Between the stepped up production values, more mature subject matter, harder beats and impressive featured artists, Lillard is hopeful “Confirmed” reaches a larger and more diverse audience than “The Letter O.” While he’s honored and appreciative of the support he gets from the fans who consume his music primarily due to his play on the court, he feels like the strides he’s made since the first album will result in the music being judged on its merits. No gimmicks, just artistry.
“I want people to appreciate the music, I think people will hear the growth, me just having that understanding that my rap career might not have kicked off as smooth if I wasn’t an NBA player. I understand that, but I want people to say this music would be appreciated regardless,” said Lillard. “I want people to receive it like, as a rapper, this is cold. In my first album, if I’d go to a lounge or something in Portland they would see me there and they’ll try to play songs from “The Letter O” and I’d hear it and I’d be like this ain’t really a song that you would play here, you know what I’m saying?
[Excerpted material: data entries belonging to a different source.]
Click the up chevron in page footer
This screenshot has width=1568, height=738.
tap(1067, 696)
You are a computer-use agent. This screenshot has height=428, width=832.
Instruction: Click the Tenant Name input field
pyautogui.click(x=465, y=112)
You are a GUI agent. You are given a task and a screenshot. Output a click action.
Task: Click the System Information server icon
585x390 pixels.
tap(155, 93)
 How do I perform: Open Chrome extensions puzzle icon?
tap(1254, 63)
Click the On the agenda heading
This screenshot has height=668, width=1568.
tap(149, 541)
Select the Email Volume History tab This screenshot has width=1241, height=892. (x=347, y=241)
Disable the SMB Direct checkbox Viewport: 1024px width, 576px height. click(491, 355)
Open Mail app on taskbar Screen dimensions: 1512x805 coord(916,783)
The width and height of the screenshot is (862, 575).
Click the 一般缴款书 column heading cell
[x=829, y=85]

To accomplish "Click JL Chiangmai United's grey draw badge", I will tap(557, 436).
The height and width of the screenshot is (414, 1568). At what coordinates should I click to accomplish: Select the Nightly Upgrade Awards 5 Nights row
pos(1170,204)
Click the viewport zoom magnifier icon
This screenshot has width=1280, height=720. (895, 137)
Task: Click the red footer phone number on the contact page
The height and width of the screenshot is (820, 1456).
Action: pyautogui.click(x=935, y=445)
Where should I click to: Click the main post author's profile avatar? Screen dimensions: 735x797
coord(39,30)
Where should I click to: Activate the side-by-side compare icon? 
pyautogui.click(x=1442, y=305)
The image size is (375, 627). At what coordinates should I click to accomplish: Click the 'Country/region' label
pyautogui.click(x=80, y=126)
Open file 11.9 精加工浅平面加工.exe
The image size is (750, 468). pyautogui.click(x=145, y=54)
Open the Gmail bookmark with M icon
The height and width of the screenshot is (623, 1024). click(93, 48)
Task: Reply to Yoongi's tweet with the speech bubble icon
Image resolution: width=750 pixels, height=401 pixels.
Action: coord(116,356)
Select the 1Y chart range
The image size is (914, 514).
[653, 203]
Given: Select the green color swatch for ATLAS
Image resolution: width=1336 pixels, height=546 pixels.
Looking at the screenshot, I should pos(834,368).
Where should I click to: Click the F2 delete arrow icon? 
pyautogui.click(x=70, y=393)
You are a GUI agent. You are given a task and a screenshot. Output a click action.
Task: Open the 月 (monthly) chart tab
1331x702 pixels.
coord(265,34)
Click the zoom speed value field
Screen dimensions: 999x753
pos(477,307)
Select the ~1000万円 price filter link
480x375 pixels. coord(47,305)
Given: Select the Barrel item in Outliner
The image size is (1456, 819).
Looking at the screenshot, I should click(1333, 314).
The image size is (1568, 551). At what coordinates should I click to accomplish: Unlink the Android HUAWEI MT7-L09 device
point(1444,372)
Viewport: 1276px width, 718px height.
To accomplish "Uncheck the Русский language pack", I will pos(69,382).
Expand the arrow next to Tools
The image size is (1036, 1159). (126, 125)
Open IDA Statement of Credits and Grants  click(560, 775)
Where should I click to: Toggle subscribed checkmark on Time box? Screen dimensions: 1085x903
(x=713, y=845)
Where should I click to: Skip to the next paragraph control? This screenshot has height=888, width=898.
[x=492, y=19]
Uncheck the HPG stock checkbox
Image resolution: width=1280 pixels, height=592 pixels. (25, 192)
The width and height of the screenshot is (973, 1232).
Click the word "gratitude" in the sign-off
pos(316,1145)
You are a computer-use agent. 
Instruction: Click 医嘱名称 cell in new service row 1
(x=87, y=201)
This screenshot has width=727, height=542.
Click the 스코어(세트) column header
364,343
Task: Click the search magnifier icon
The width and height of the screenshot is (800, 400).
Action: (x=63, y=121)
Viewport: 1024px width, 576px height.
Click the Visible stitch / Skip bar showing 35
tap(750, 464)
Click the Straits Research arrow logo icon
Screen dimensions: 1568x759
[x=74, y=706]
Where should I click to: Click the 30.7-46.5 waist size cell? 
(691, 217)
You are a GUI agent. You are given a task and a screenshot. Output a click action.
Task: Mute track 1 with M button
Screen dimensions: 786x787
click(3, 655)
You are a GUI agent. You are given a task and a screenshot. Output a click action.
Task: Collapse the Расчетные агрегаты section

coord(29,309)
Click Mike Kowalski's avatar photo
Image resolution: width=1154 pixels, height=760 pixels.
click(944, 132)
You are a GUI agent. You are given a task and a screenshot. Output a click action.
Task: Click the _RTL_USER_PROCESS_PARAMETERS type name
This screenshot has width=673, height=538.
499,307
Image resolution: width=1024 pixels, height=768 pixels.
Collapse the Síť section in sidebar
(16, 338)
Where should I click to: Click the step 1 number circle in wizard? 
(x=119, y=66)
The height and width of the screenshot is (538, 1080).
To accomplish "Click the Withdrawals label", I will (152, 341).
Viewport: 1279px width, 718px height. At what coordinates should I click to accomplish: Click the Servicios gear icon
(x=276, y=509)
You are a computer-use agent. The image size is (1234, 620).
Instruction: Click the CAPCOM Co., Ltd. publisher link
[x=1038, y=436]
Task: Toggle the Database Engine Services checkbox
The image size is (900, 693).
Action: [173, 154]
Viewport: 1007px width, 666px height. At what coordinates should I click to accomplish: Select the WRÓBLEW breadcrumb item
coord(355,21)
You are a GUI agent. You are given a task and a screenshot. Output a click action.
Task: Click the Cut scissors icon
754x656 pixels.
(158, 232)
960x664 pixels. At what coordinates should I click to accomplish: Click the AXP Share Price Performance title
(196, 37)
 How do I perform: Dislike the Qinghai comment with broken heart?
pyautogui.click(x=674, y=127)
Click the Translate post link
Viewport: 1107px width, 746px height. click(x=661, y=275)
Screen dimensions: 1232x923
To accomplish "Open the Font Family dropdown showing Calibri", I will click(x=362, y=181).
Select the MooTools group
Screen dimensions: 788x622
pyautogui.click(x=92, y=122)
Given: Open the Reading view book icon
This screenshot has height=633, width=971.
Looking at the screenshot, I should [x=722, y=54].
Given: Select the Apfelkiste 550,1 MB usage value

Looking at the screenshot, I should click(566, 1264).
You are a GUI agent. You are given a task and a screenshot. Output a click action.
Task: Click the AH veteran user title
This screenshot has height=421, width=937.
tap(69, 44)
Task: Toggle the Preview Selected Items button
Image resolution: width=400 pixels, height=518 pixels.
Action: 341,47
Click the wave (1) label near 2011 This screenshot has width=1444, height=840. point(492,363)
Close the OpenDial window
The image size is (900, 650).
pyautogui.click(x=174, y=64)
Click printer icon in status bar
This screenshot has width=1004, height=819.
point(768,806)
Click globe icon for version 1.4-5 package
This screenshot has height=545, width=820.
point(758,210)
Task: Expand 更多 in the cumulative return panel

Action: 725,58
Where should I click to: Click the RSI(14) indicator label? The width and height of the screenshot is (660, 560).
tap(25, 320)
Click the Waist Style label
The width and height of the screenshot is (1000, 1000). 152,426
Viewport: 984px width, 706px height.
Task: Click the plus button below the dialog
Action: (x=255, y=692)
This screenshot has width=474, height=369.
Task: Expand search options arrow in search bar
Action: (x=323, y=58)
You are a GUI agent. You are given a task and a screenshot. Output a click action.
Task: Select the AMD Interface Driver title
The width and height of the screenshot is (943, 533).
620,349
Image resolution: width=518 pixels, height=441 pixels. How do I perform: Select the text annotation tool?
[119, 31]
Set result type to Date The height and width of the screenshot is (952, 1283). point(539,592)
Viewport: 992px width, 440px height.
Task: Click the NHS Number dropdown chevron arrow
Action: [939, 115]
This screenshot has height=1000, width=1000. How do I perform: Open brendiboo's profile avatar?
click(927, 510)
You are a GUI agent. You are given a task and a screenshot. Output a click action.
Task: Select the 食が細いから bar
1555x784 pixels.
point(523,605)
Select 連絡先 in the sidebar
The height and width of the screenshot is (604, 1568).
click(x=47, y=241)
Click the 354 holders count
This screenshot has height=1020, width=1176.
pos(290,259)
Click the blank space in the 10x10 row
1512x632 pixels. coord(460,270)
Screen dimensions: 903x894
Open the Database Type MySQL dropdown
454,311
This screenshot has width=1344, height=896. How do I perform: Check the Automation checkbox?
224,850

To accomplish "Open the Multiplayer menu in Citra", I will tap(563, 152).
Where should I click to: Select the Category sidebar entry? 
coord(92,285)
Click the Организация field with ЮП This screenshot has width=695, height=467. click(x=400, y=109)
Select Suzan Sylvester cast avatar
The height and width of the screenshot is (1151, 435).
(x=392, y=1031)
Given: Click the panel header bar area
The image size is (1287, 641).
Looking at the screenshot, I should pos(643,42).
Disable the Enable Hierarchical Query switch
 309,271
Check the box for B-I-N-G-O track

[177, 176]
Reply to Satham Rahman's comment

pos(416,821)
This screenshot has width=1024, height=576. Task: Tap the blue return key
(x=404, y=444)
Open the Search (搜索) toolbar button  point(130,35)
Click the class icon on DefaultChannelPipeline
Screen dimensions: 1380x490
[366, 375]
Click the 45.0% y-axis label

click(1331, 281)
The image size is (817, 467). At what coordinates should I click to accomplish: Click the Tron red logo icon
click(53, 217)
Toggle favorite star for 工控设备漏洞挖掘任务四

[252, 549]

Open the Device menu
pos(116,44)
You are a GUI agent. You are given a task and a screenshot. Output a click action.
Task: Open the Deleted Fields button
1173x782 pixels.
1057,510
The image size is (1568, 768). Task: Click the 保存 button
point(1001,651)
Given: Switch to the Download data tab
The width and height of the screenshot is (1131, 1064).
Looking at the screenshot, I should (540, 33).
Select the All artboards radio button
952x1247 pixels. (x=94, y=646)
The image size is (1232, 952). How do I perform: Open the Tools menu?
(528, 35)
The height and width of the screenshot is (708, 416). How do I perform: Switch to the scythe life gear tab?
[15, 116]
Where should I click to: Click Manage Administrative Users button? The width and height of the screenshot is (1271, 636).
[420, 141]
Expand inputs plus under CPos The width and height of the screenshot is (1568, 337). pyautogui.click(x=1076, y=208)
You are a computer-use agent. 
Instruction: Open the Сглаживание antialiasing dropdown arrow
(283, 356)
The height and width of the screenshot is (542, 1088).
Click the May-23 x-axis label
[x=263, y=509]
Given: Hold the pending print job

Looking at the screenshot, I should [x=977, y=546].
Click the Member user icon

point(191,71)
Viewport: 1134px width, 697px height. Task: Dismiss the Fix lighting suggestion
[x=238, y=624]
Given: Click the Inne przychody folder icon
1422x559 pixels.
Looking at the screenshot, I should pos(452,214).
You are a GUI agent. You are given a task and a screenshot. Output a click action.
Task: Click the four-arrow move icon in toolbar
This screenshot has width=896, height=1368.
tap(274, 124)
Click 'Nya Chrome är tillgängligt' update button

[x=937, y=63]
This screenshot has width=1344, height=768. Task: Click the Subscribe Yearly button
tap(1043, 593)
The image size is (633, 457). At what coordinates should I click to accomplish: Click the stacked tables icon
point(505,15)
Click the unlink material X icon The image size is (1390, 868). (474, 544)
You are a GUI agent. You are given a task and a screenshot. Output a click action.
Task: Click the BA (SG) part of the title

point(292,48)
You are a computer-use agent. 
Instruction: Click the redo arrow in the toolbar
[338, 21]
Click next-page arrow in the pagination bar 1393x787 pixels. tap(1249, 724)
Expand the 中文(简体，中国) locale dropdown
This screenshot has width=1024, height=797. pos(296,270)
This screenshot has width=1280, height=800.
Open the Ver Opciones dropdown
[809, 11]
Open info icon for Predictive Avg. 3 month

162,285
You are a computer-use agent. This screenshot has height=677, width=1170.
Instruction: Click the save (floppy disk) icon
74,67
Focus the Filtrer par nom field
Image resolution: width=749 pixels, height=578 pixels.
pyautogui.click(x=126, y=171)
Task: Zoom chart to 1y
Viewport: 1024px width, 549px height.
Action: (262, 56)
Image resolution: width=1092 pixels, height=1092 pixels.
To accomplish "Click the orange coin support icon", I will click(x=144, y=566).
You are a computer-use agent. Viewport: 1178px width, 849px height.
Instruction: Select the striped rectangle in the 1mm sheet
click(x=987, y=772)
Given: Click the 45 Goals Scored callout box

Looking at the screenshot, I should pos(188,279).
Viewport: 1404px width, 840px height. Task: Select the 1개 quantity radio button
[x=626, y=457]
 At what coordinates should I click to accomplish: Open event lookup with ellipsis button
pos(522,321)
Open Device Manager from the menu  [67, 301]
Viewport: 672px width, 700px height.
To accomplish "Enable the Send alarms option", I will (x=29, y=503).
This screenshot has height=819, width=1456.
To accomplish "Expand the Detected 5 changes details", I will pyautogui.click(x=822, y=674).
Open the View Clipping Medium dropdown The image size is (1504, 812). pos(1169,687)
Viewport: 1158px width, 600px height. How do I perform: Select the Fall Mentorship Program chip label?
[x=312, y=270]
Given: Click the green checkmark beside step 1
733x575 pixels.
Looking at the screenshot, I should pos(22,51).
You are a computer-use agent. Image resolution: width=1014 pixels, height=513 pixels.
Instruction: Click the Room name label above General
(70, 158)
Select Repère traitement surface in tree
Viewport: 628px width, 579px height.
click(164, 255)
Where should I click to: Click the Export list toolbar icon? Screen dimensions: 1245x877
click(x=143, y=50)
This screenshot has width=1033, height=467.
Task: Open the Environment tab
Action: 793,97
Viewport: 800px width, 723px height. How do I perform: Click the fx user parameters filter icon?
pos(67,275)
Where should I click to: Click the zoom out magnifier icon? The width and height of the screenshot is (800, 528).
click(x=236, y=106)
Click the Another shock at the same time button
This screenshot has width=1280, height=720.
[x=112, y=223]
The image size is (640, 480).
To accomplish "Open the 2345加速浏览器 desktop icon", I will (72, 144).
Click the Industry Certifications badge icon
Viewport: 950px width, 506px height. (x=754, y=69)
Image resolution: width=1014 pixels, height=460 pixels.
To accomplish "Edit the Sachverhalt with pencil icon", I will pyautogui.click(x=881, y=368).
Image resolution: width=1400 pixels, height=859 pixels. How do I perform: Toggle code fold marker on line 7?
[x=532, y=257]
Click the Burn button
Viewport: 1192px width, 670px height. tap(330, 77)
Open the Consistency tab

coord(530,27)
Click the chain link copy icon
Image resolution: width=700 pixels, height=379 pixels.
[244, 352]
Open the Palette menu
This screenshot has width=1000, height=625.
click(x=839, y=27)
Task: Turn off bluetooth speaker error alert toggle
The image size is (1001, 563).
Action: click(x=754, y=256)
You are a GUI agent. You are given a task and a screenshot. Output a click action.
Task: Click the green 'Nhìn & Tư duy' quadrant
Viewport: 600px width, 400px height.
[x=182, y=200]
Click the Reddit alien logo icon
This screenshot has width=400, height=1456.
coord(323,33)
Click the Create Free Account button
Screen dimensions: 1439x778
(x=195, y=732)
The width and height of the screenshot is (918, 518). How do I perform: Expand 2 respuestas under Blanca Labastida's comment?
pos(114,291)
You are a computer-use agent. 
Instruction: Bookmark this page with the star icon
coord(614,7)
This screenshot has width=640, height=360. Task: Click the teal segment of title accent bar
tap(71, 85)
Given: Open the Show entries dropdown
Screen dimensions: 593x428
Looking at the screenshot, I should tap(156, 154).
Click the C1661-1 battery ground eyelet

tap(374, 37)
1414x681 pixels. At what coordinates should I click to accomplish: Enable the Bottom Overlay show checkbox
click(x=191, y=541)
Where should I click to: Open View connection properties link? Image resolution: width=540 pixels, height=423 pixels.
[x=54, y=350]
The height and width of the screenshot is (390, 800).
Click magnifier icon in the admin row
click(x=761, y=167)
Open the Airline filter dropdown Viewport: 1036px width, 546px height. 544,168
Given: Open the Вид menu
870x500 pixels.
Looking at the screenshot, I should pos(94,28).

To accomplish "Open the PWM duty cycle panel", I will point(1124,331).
It’s kind of forced.
“And then the other night I was at home watching TV and a couple of my cousins was downtown and they played “Run It Up” in the club and they Snapchatted it to me. It fit! It sounded like it. And I was like, I got a couple songs that will fit. Getting radio plays, getting played at the club or getting played in the lounge, they will fit. I think that tells the story and I wasn’t trying to make songs for that. But that just tells you that it’s more uptempo, it slap harder. That kind of told me what I needed to know.”